(Collected data)
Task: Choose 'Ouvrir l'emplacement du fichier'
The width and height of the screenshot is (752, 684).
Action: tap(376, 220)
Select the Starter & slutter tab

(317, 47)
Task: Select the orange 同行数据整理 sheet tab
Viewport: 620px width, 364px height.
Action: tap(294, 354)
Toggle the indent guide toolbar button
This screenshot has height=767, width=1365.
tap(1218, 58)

...

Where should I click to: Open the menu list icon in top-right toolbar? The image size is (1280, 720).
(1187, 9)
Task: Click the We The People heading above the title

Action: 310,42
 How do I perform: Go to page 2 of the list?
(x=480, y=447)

__What is expected__. Among the entries above, locate the lines containing "Task: Choose 'Ouvrir" and "Task: Select the orange 同行数据整理 sheet tab", and transcribe exactly those two lines and all lines between.

__Output for this exercise__.
Task: Choose 'Ouvrir l'emplacement du fichier'
The width and height of the screenshot is (752, 684).
Action: tap(376, 220)
Select the Starter & slutter tab

(317, 47)
Task: Select the orange 同行数据整理 sheet tab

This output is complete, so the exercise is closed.